Much has been made of the way that funding for Arab filmmakers has shifted away from Europe (the traditional funding partner for postcolonial Arab and North African filmmakers) towards the Gulf states, with festivals and institutes in Dubai, Doha, and Abu Dhabi responsible for a boom-to-bust cycle of funding and support. This paper instead focuses on smaller organizations like NAAS (the Network of Arab Alternative Screens) and AFAC (The Arab Fund for Arts and Culture) which are attempting to build more durable, horizontal structures of support for Arab filmmaking and exhibition in the region.
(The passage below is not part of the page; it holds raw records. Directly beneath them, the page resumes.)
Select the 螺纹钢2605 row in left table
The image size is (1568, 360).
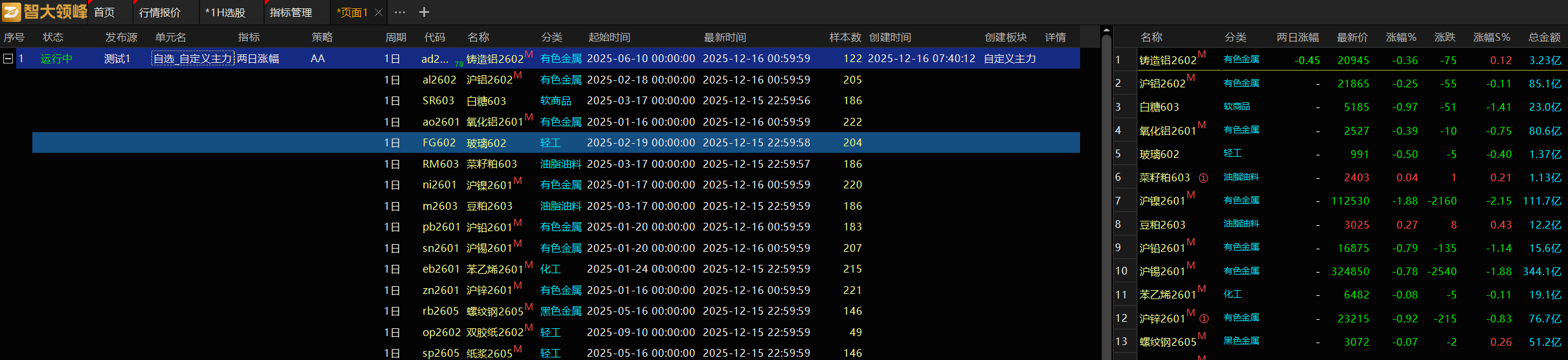(x=494, y=311)
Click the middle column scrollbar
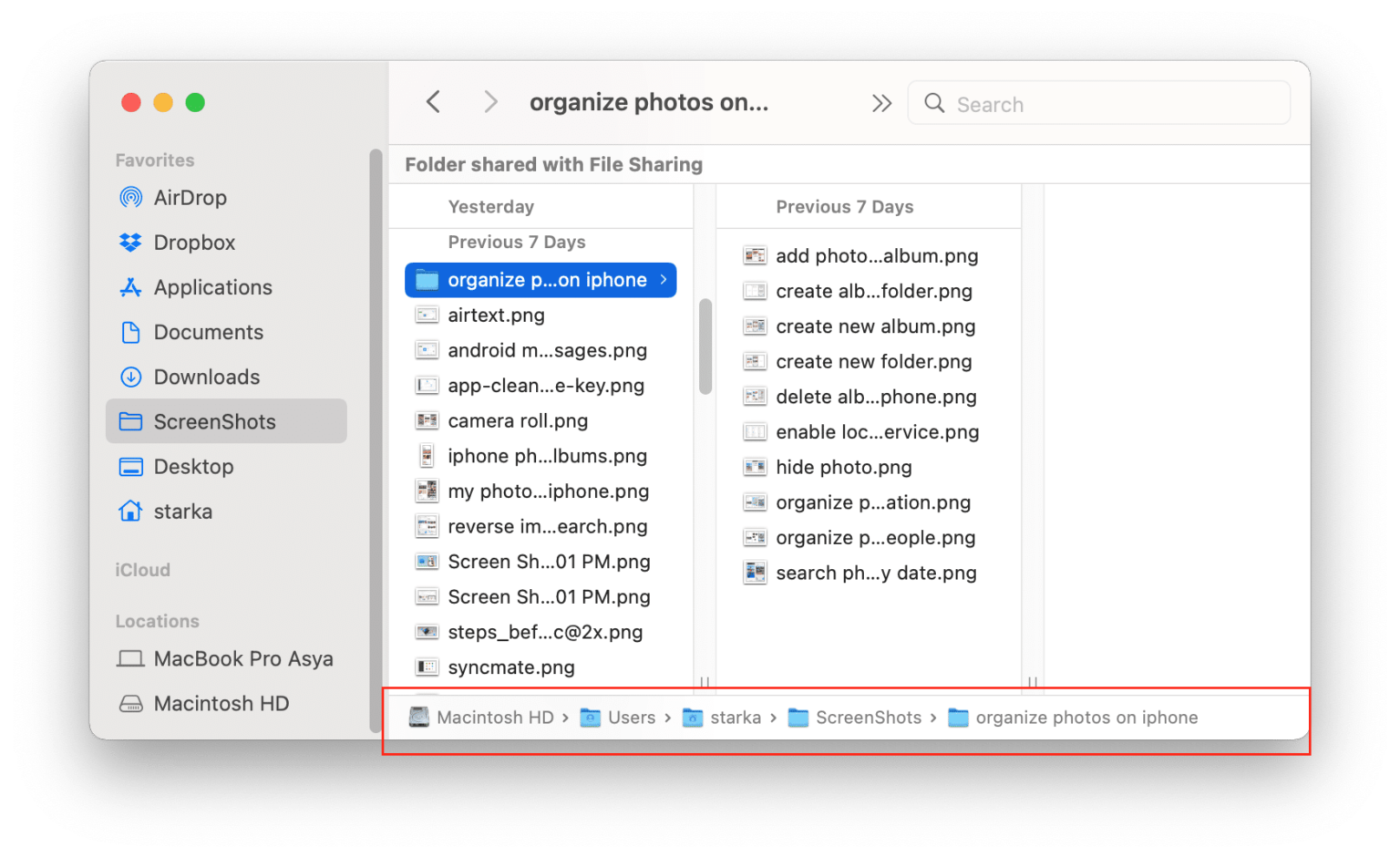The image size is (1400, 858). tap(705, 346)
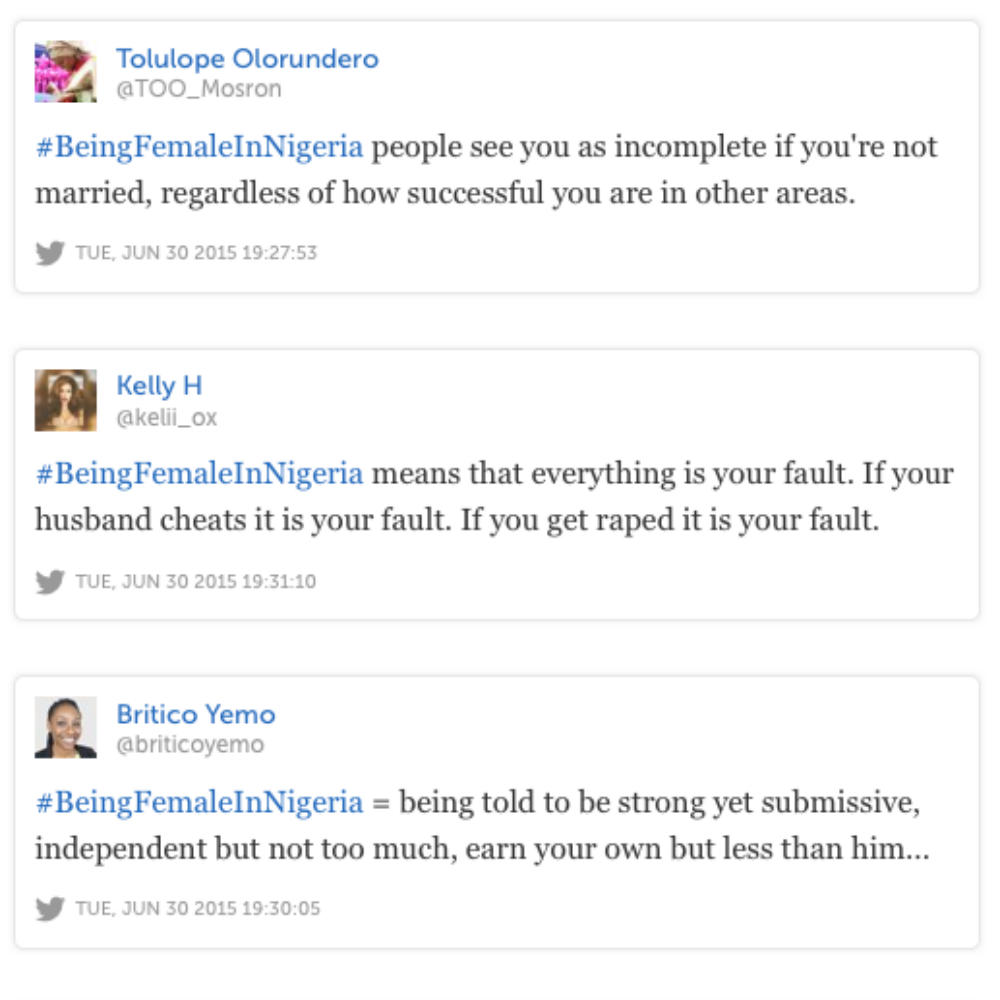The image size is (1000, 1000).
Task: Open #BeingFemaleInNigeria hashtag in Tolulope's tweet
Action: pos(200,147)
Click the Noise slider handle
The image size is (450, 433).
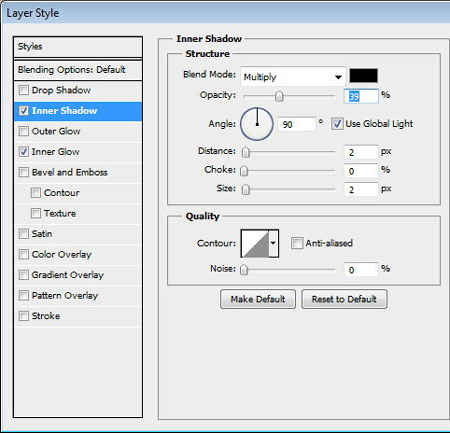[x=244, y=270]
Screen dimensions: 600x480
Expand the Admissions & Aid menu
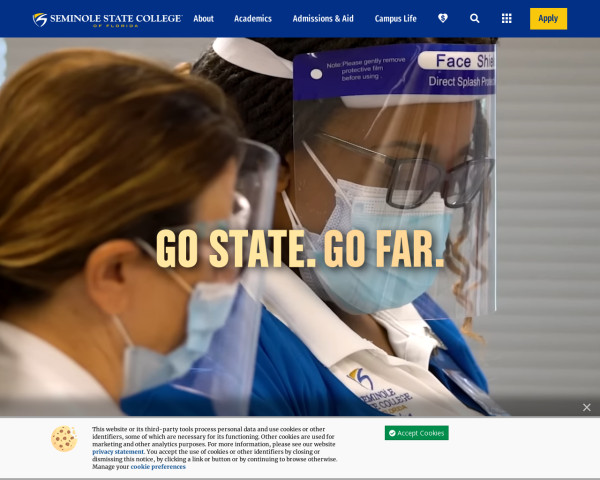coord(323,18)
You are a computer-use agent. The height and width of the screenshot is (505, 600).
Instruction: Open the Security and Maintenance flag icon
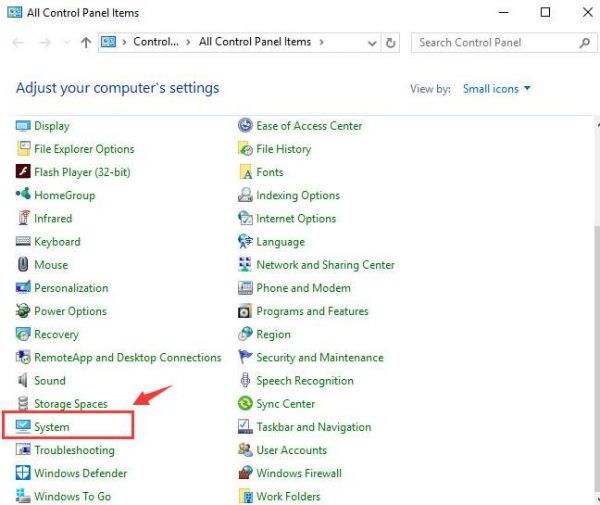tap(246, 357)
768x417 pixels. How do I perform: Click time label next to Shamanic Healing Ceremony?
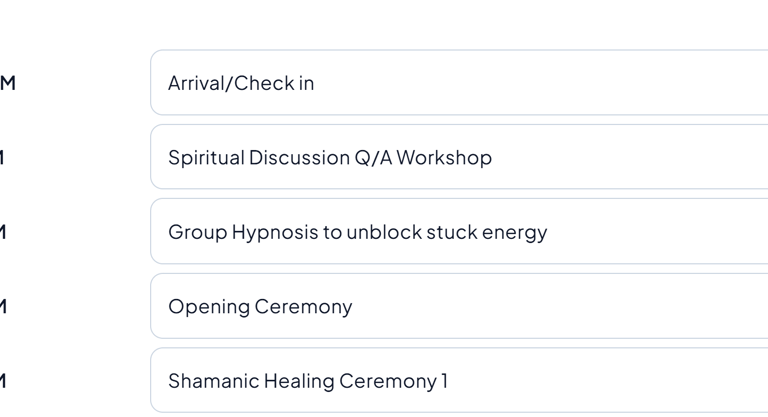tap(4, 380)
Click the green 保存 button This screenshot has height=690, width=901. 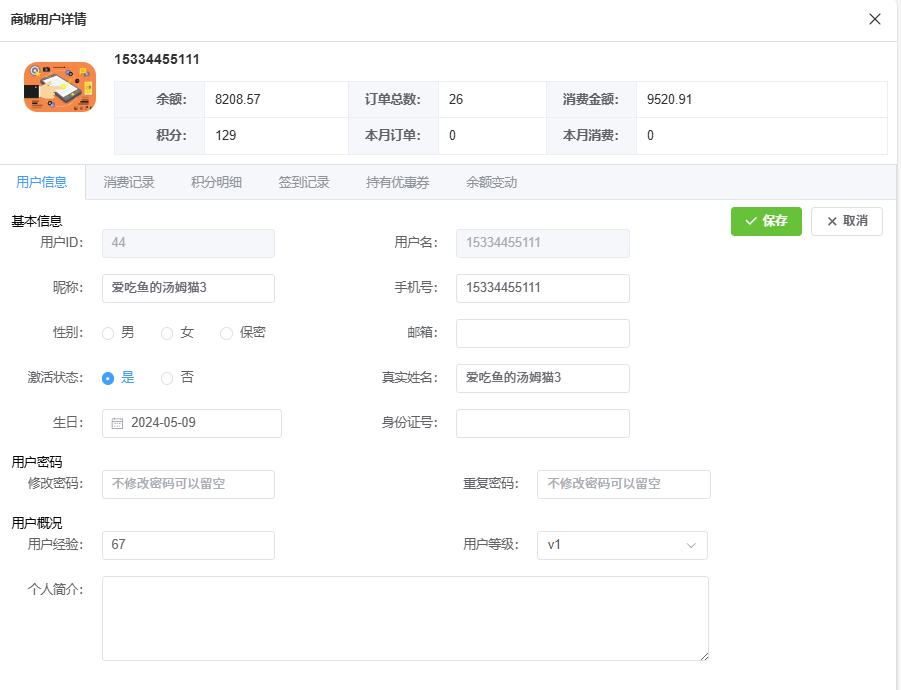[766, 221]
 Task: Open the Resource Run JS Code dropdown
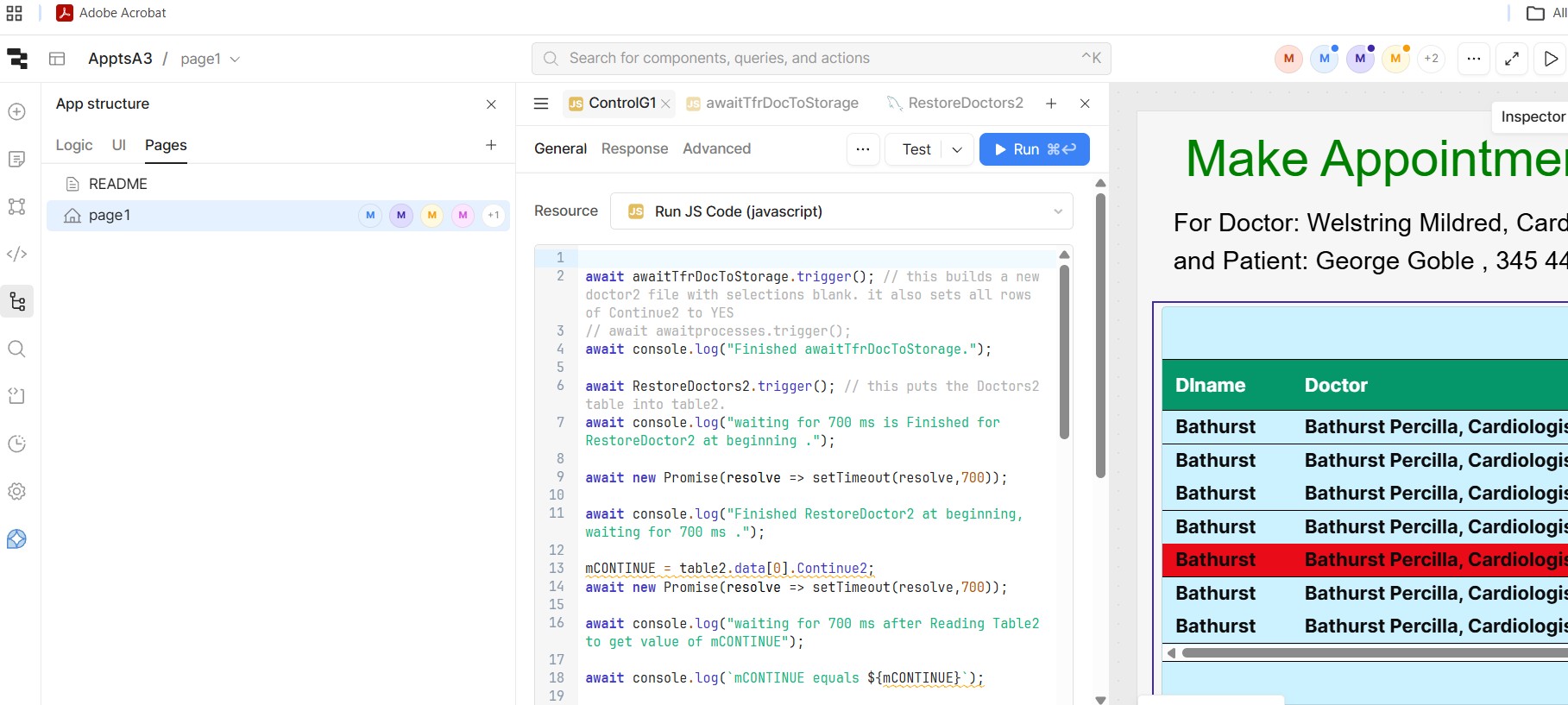point(841,211)
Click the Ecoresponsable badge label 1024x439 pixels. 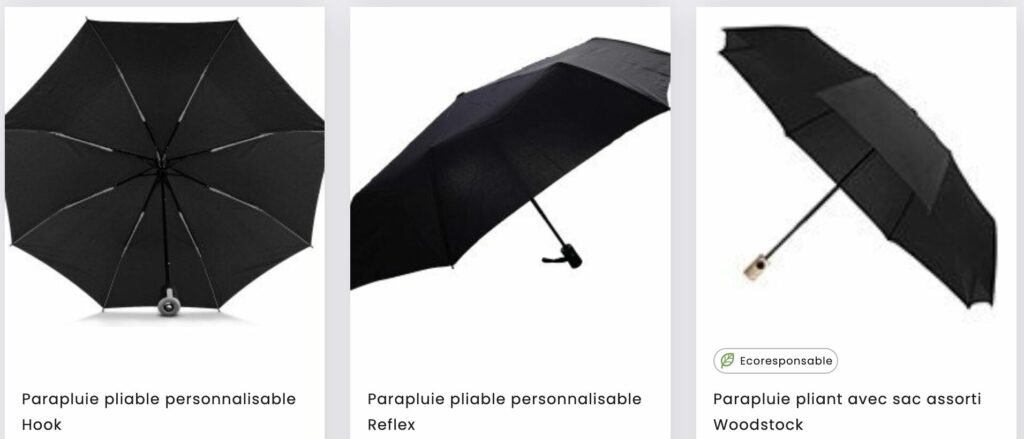pos(775,361)
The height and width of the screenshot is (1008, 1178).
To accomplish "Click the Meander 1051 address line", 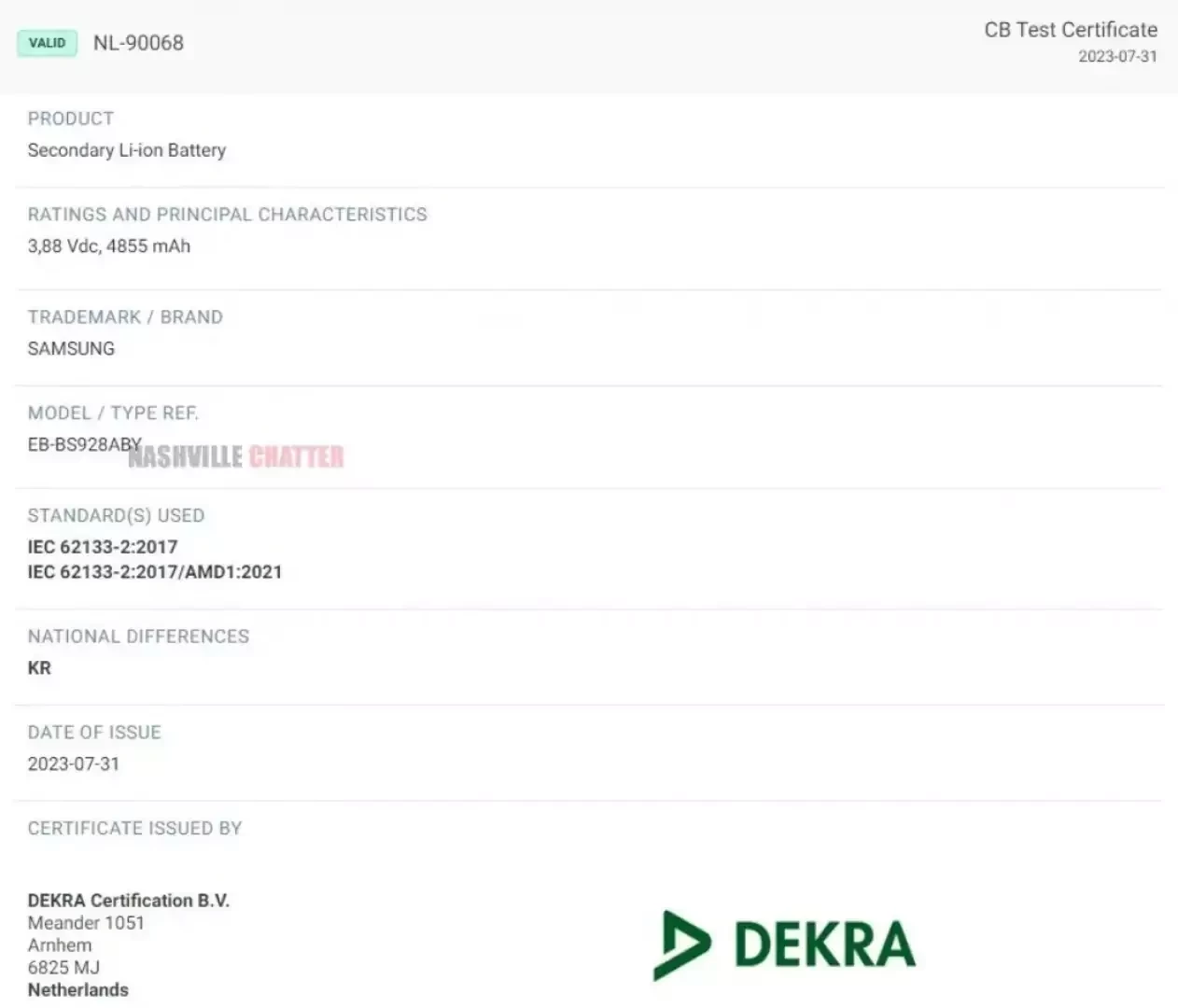I will click(x=86, y=923).
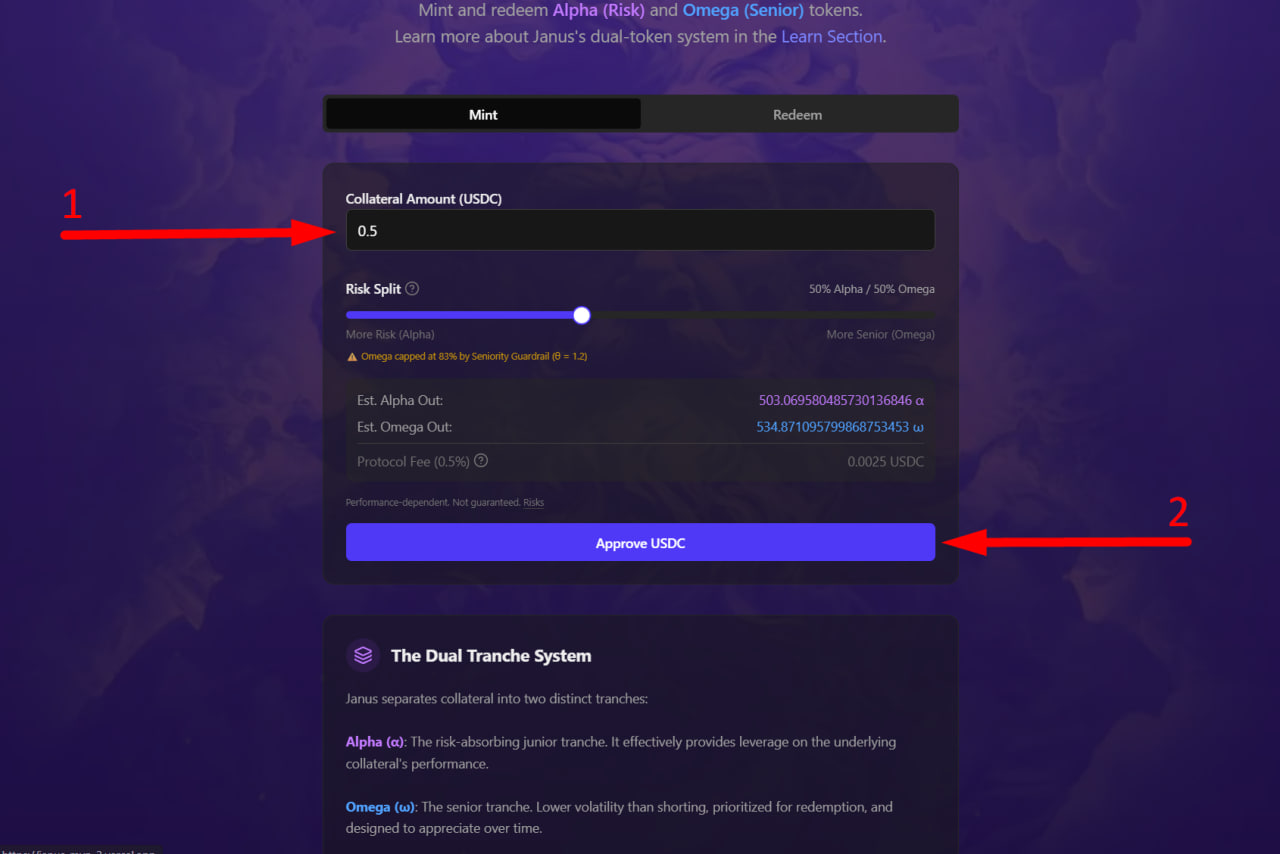Click the More Senior (Omega) label
The height and width of the screenshot is (854, 1280).
click(880, 335)
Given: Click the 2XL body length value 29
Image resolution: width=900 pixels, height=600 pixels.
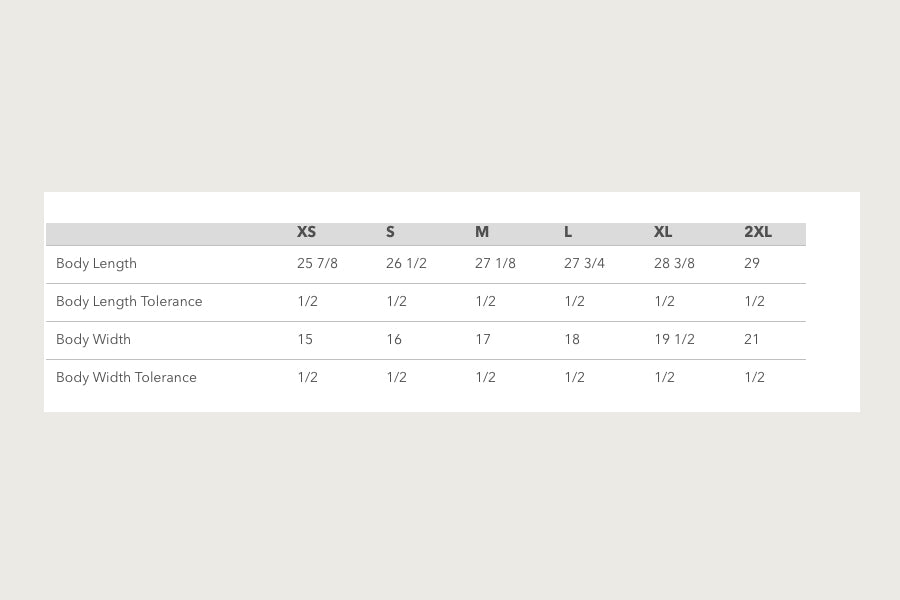Looking at the screenshot, I should tap(752, 264).
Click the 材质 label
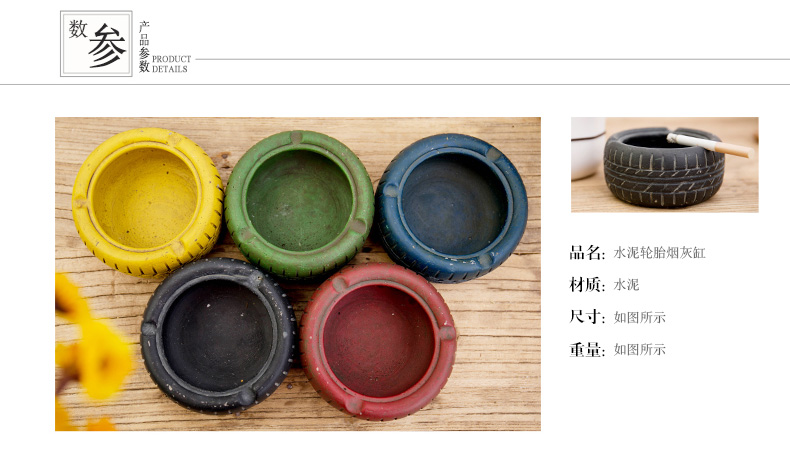Image resolution: width=790 pixels, height=456 pixels. [x=587, y=285]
This paper will investigate the ways in which new networks are reshaping the terrain of the possible with respect to cinema and self-expression in Arab and North African contexts.

 

 

Moez MRABET – Member of The Tunisian Academy of Sciences, Letters and Arts – Beit Al Hikma, Teacher and University-researcher, actor, director, and cultural actor,

“Tunisian Theater from Dictatorship to Democracy”

 

Born as an act of resistance to the French occupier, the Tunisian theater has remained, since its inception at the dawn of the twentieth century, closely linked to political and social changes that Tunisia has experienced, putting, thus, this dialectic relationship of aesthetics and politics at the heart of its dynamic evolution. The last three decades were marked, in this respect, by two significant events in the history of the country, namely: the end of the Bourguiba era, father of the nation who made the theater a locomotive of Tunisian culture, deposed by Ben Ali in 1987, to make way for an authoritarian regime that imposed itself for nearly 23 years; and then the Tunisian revolution called “Jasmine Revolution” which engaged Tunisia since 2011 in a process of democratic transition, as disturbing as confusing.

In this conference, we will try, therefore, to question the influence of politics on the evolution of the Tunisian theater, both in terms of aesthetics, themes, practices and legal framework to organize them, and highlight the ins and outs of this “journey” from “resistance” to “protest” to find, finally, the path of “freedom”!